At the end of this early October day

Tonight I am tired, and putting off homework to write instead. A near tie, it lags just behind talking with my close friends and dearly loved ones as the foremost action I can take in order to screw my head on strait.
Tonight I am tired, and already logged well over my due 20 hours at the church, and am beginning to fall behind in my school work -tomorrow I shall leave my internship with the Children's ministry early, and play a game of catch up with the classes I am doing poorly in.
Just last year I learned the pleasure of being a good student for the first time. To see my grades hurt now is salt in the eyes and teeth gritted tight.
Tonight we had our first Discovery Village Family Experience (DVFX) of the year. I had a speaking role this time round, and felt the thrills that only theater can afford. Oh, how I miss the medium of acting.
My food will go bad before I can eat it, and somehow this fills me with melancholy. Simultaneously, my battered victim of a wallet only affords the food within my kitchen. Tonight, my stomach is forced to do with cold refried beans; the ones from the can. Somehow this feels a fitting retribution for those suffering from hunger in other worlds.
Nate, the 25 year old who lives in the basement's apartment, is going through a break-up. His typically sunny disposition is soiled and gray.
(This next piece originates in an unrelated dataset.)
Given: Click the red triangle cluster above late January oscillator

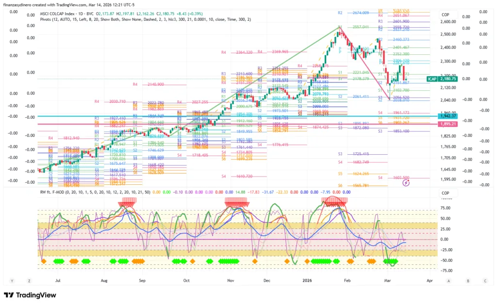Looking at the screenshot, I should [333, 203].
He talks loudly and can be heard through the floorboards at night. He's been drinking too much lately. I realize this is the result of finding your identity in your relationships. It causes me to wonder how I unwittingly seek an empty fulfillment in my own ways. A few obvious answers come to mind.
I am writing a piece of work for my creative writing class. It is a collection of short-short stories, "micro fiction" is the term, I've been told. I am extremely proud of my work. In all my years of reading good and great literature, I feel an extreme sense of accomplishment to think that something, anything, I could ever produce on my own would ever be considered half-way decent by my own standards. Again, I am proud.
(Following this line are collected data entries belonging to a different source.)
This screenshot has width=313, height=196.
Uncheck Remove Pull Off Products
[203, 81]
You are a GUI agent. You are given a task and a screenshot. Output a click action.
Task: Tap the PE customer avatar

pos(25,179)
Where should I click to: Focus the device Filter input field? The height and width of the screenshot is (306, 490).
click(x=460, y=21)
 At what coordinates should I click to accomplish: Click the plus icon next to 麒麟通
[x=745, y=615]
But I feel as though I cannot share it with my family, but more so with my father, whom I honor above every other human, and who loves a good book like warm blanket.
What I have written...
It's dirty. And crass. And dark, and at parts disturbing. But it is also autobiographical, and so accurate to my thoughts and feelings, and revealing. Like taking off your clothes in front of a crowd of people who know you and showing them your body as much different than they thought it'd be -with scars and stains from nights they never knew you'd lived.

In all this, I am happy. Life is being lived in a manner I do not think I have grasped it thightly before. I wring it -and it is mine.